(Saved data records)
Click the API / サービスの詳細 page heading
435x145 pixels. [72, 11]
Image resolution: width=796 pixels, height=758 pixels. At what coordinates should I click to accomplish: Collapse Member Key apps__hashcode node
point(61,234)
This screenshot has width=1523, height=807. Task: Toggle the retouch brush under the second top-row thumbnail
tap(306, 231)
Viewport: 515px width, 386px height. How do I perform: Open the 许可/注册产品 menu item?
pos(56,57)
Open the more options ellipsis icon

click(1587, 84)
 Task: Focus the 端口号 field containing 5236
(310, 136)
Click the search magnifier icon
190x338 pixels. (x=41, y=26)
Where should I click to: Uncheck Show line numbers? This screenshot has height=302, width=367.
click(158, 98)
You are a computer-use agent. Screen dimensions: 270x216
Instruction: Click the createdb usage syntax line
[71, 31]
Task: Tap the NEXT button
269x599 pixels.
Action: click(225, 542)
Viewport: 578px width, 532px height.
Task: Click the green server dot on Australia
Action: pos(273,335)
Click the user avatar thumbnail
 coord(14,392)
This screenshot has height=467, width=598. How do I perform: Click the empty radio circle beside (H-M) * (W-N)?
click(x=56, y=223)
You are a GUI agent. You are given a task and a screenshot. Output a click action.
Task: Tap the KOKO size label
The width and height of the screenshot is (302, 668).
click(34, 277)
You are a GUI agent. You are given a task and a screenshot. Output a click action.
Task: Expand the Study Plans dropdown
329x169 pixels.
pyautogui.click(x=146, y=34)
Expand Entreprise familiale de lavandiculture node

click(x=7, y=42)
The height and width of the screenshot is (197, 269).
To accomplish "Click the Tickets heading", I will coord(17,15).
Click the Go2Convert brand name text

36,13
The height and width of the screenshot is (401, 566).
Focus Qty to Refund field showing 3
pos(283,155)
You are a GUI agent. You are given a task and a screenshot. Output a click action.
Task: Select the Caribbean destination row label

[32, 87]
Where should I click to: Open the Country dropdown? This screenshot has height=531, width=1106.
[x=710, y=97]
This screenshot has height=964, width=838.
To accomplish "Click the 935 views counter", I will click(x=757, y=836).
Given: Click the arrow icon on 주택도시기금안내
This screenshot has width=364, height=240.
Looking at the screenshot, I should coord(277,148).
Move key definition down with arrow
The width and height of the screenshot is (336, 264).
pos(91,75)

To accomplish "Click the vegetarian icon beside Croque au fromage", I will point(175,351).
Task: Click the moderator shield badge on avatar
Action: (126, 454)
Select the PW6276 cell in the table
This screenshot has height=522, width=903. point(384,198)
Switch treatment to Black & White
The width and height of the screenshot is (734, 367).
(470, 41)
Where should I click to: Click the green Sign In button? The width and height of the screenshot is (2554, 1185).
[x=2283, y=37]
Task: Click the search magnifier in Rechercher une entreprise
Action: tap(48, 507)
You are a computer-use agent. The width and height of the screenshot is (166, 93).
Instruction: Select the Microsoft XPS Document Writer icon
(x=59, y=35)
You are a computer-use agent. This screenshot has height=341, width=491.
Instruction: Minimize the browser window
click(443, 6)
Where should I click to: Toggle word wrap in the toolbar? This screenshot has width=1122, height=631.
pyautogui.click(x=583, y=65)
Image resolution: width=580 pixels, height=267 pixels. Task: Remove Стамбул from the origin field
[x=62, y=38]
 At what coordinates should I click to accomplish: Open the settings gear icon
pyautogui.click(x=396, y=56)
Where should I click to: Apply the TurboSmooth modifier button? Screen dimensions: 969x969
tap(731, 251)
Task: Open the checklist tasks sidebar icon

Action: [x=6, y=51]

◆ What to produce ◆
Please reproduce all of the records above, swapping every "GUI agent" for "screen assistant" and leaving everything else untouched.

◆ Written solution ◆
Click the API / サービスの詳細 page heading
435x145 pixels. [72, 11]
Image resolution: width=796 pixels, height=758 pixels. At what coordinates should I click to accomplish: Collapse Member Key apps__hashcode node
point(61,234)
This screenshot has width=1523, height=807. Task: Toggle the retouch brush under the second top-row thumbnail
tap(306, 231)
Viewport: 515px width, 386px height. How do I perform: Open the 许可/注册产品 menu item?
pos(56,57)
Open the more options ellipsis icon

click(1587, 84)
 Task: Focus the 端口号 field containing 5236
(310, 136)
Click the search magnifier icon
190x338 pixels. (x=41, y=26)
Where should I click to: Uncheck Show line numbers? This screenshot has height=302, width=367.
click(158, 98)
You are a computer-use agent. Screen dimensions: 270x216
Instruction: Click the createdb usage syntax line
[71, 31]
Task: Tap the NEXT button
269x599 pixels.
Action: click(225, 542)
Viewport: 578px width, 532px height.
Task: Click the green server dot on Australia
Action: pos(273,335)
Click the user avatar thumbnail
 coord(14,392)
This screenshot has height=467, width=598. How do I perform: Click the empty radio circle beside (H-M) * (W-N)?
click(x=56, y=223)
You are a screen assistant. You are given a task and a screenshot. Output a click action.
Task: Tap the KOKO size label
The width and height of the screenshot is (302, 668).
click(34, 277)
You are a screen assistant. You are given a task and a screenshot. Output a click action.
Task: Expand the Study Plans dropdown
329x169 pixels.
pyautogui.click(x=146, y=34)
Expand Entreprise familiale de lavandiculture node

click(x=7, y=42)
The height and width of the screenshot is (197, 269).
To accomplish "Click the Tickets heading", I will coord(17,15).
Click the Go2Convert brand name text

36,13
The height and width of the screenshot is (401, 566).
Focus Qty to Refund field showing 3
pos(283,155)
You are a screen assistant. You are given a task and a screenshot. Output a click action.
Task: Select the Caribbean destination row label

[32, 87]
Where should I click to: Open the Country dropdown? This screenshot has height=531, width=1106.
[x=710, y=97]
This screenshot has height=964, width=838.
To accomplish "Click the 935 views counter", I will click(x=757, y=836).
Given: Click the arrow icon on 주택도시기금안내
This screenshot has width=364, height=240.
Looking at the screenshot, I should coord(277,148).
Move key definition down with arrow
The width and height of the screenshot is (336, 264).
pos(91,75)

To accomplish "Click the vegetarian icon beside Croque au fromage", I will point(175,351).
Task: Click the moderator shield badge on avatar
Action: (126, 454)
Select the PW6276 cell in the table
This screenshot has height=522, width=903. point(384,198)
Switch treatment to Black & White
The width and height of the screenshot is (734, 367).
(470, 41)
Where should I click to: Click the green Sign In button? The width and height of the screenshot is (2554, 1185).
[x=2283, y=37]
Task: Click the search magnifier in Rechercher une entreprise
Action: tap(48, 507)
You are a computer-use agent. The width and height of the screenshot is (166, 93).
Instruction: Select the Microsoft XPS Document Writer icon
(x=59, y=35)
You are a computer-use agent. This screenshot has height=341, width=491.
Instruction: Minimize the browser window
click(443, 6)
Where should I click to: Toggle word wrap in the toolbar? This screenshot has width=1122, height=631.
pyautogui.click(x=583, y=65)
Image resolution: width=580 pixels, height=267 pixels. Task: Remove Стамбул from the origin field
[x=62, y=38]
 At what coordinates should I click to accomplish: Open the settings gear icon
pyautogui.click(x=396, y=56)
Where should I click to: Apply the TurboSmooth modifier button? Screen dimensions: 969x969
tap(731, 251)
Task: Open the checklist tasks sidebar icon

Action: [x=6, y=51]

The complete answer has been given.